July 6, 2012
New Pair Of Legs Allow Robots Better Walking Pattern
Lee Rannals for redOrbit.com - Your Universe Online
Robots are receiving a new pair of legs that are the most accurate to the human walking gait so far.
Researchers have developed a set of robotic legs that they believe are the first to fully model walking in a biologically accurate manner.
Reporting in the Journal of Neural Engineering, the team said they built the neural architecture, musculoskeletal architecture and sensory feedback that humans have into the robot legs.
They said the accuracy of the robot has allowed the researchers to investigate the processes underlying walking in humans, and ultimately may help grow theories about how babies learn to walk.
A key component of the human walking system is the central pattern generator (CPG), which is a neural network in the lumbar region of the spinal cord that generates muscle signals.
The CPG produces these rhythmic signals by gathering information from different parts of the body that are responding to the environment. This allows humans to be able to walk, without needing to think about it.
The robot contains an artificial half-center, which is the simplest form of CPG that consist of just two neurons that fire signals alternatively. It also has sensors that deliver information back to the half-center, including load sensors that sense force in the limb when the leg is pressed against a stepping surface.
"Interestingly, we were able to produce a walking gait, without balance, which mimicked human walking with only a simple half-centre controlling the hips and a set of reflex responses controlling the lower limb," Dr. Theresa Klein, who co-authored the study, said in a press release.
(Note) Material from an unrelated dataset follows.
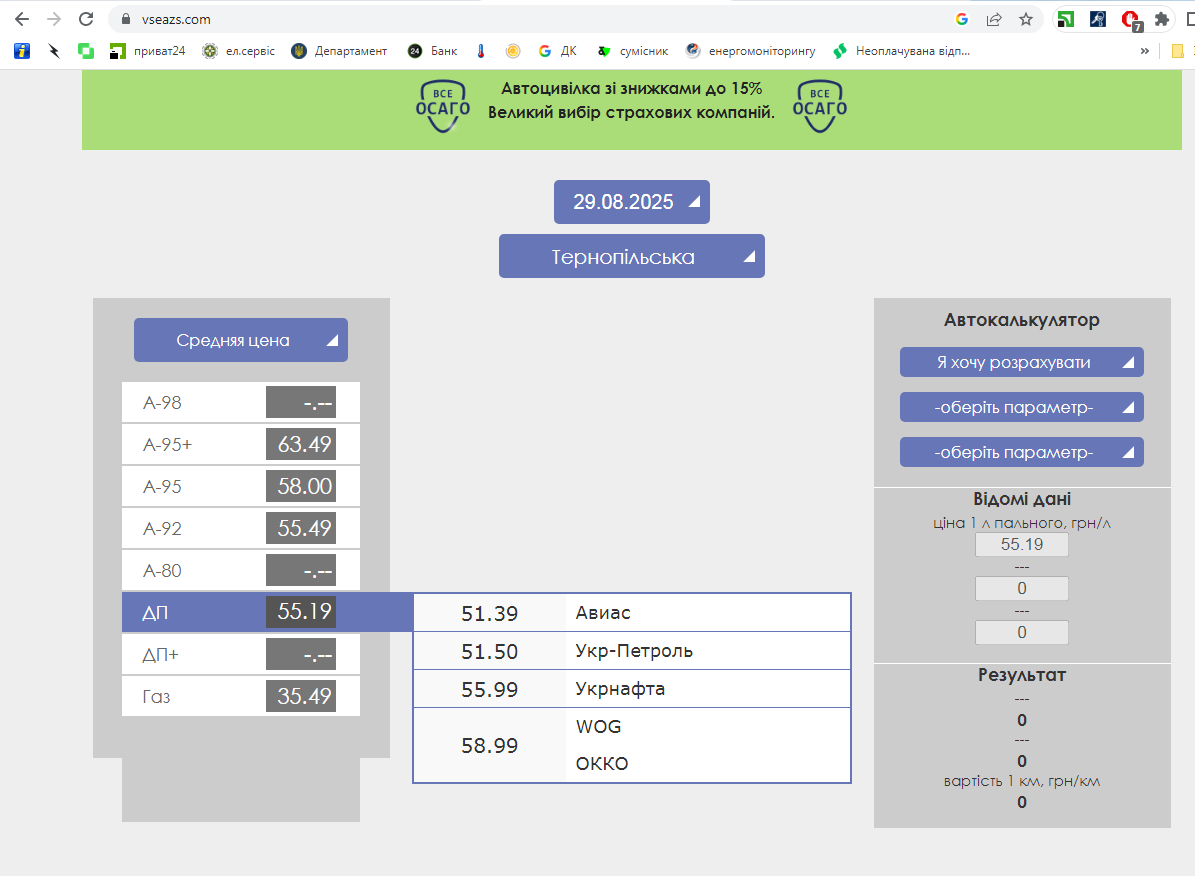Click the fuel price field showing 55.19

click(1021, 545)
The researchers believe that babies start off with a simple half-center, and over time "learn" a network for a more complex walking pattern. This theory could explain why babies have been seen to exhibit simple walking patterns when placed on a treadmill, even before they have learned to walk.
"This underlying network may also form the core of the CPG and may explain how people with spinal cord injuries can regain walking ability if properly stimulated in the months after the injury," Dr. Klein said in the release.